Task to carry out ▸
Start the copy at the line holding "How do I perform: Click" and continue it exactly through the last line of the entries, leaving out pictures and anything else.

Records for this task ▸
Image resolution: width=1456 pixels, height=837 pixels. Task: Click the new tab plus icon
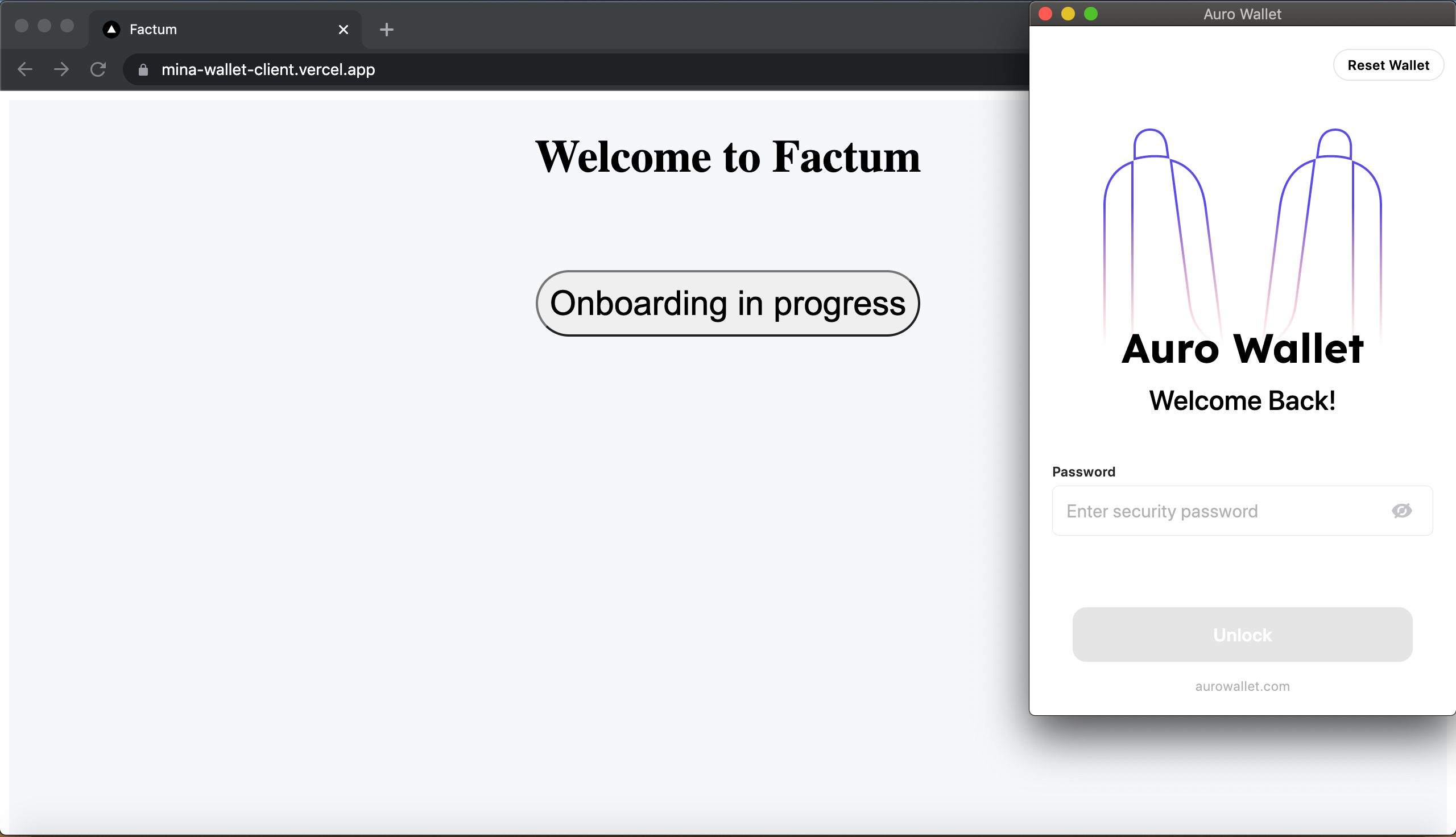tap(387, 29)
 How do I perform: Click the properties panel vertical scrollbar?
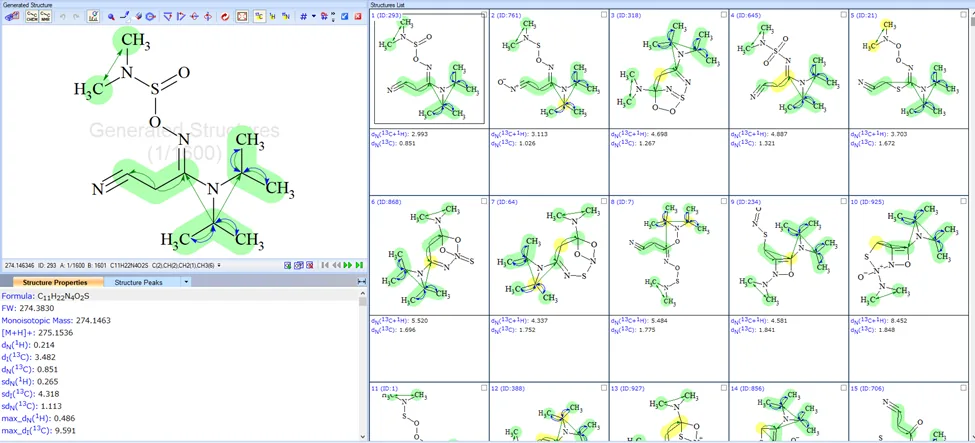[x=363, y=367]
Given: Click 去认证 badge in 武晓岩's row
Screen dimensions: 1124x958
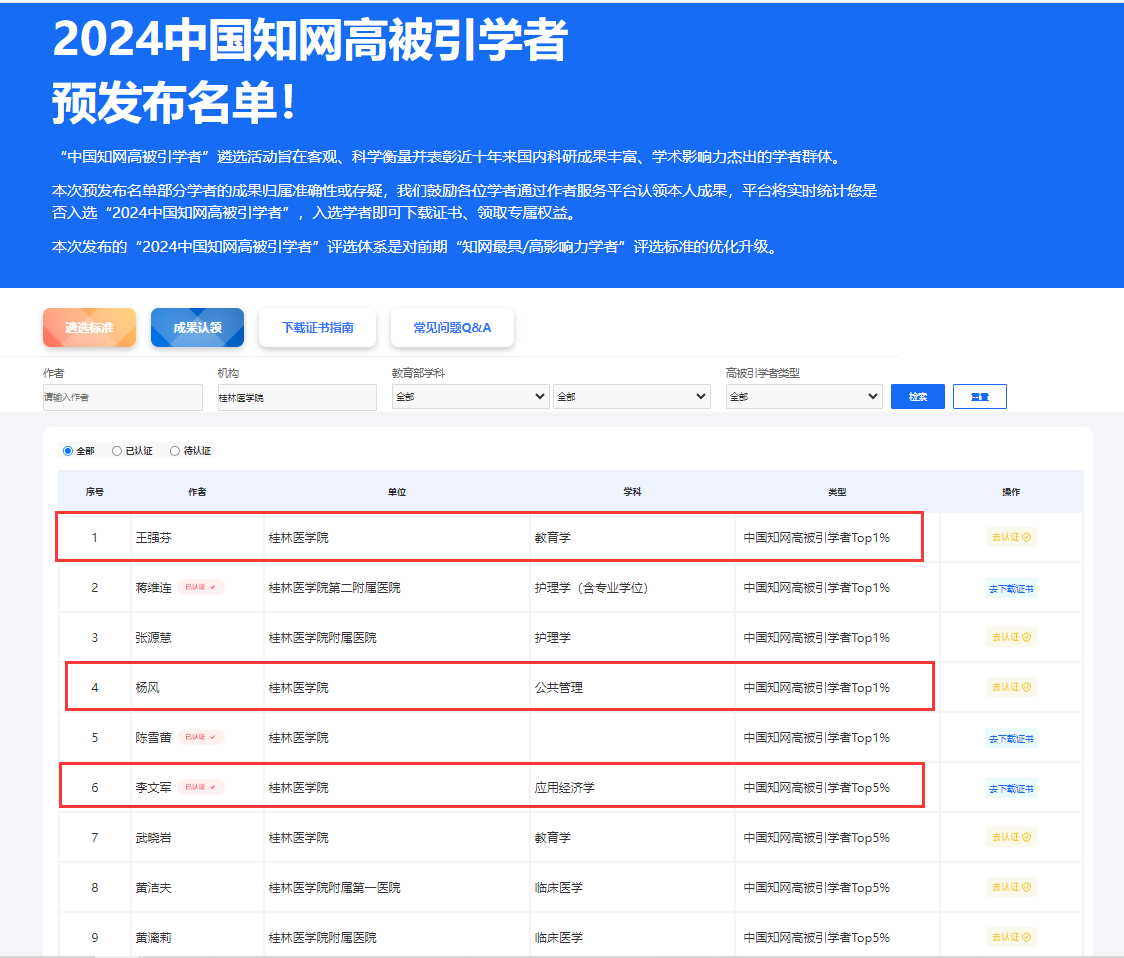Looking at the screenshot, I should click(x=1011, y=837).
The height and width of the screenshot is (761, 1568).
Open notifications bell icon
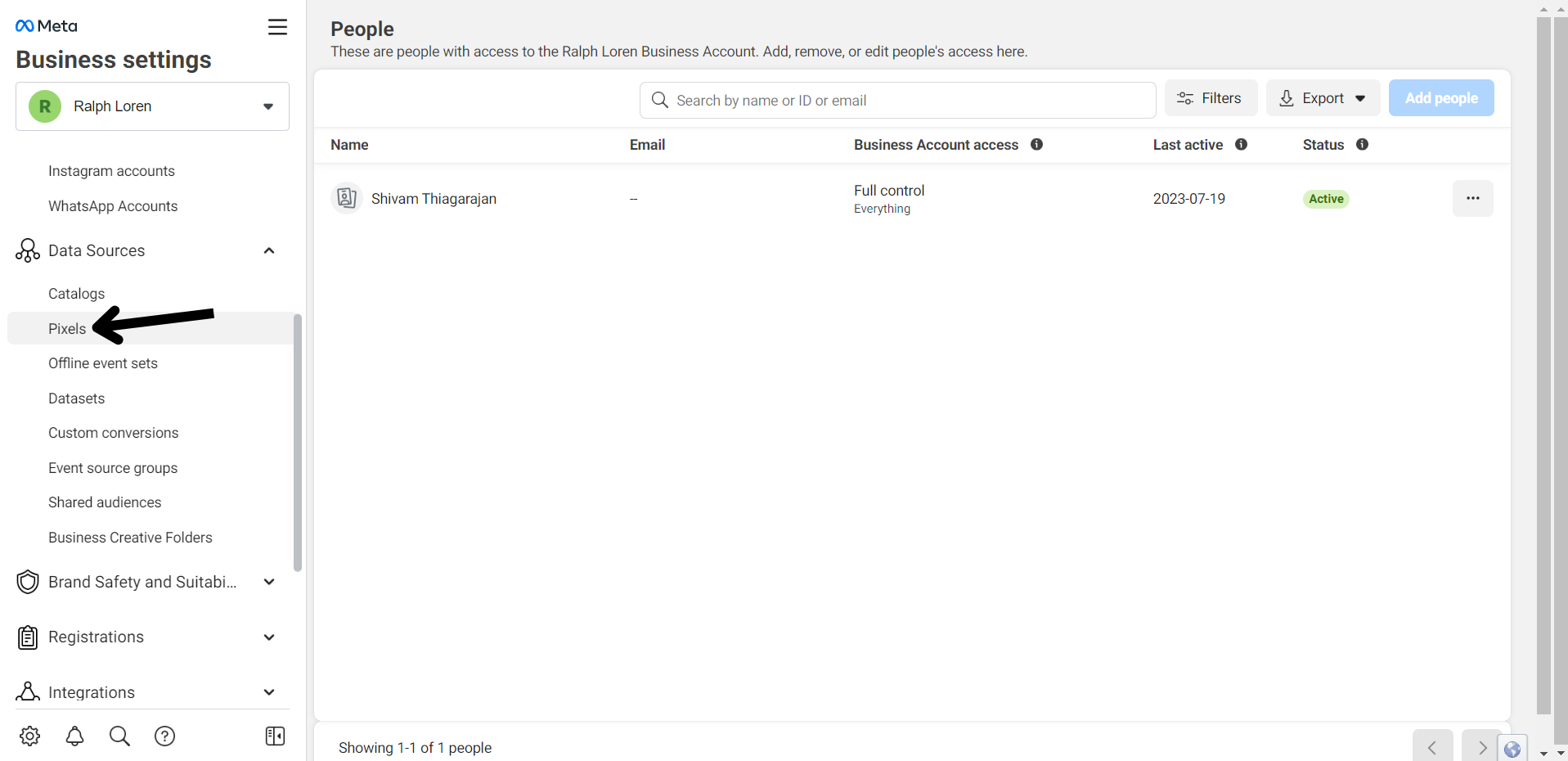pyautogui.click(x=74, y=736)
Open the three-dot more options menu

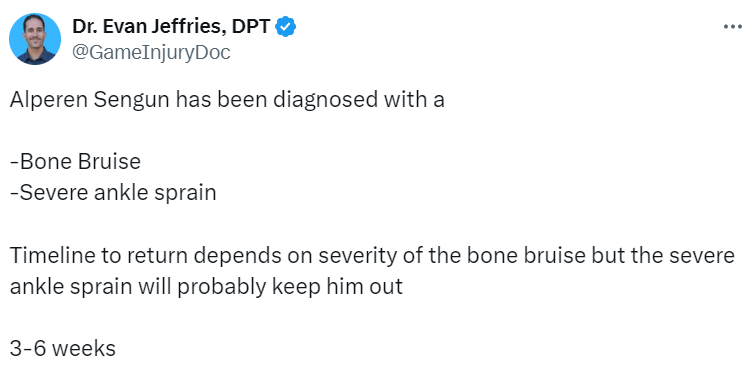(x=732, y=27)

Answer ▸
 How do I perform: Click the properties panel vertical scrollbar?
[x=363, y=367]
Given: Click 去认证 badge in 武晓岩's row
Screen dimensions: 1124x958
Looking at the screenshot, I should click(x=1011, y=837).
The height and width of the screenshot is (761, 1568).
Open notifications bell icon
pyautogui.click(x=74, y=736)
Open the three-dot more options menu

(x=732, y=27)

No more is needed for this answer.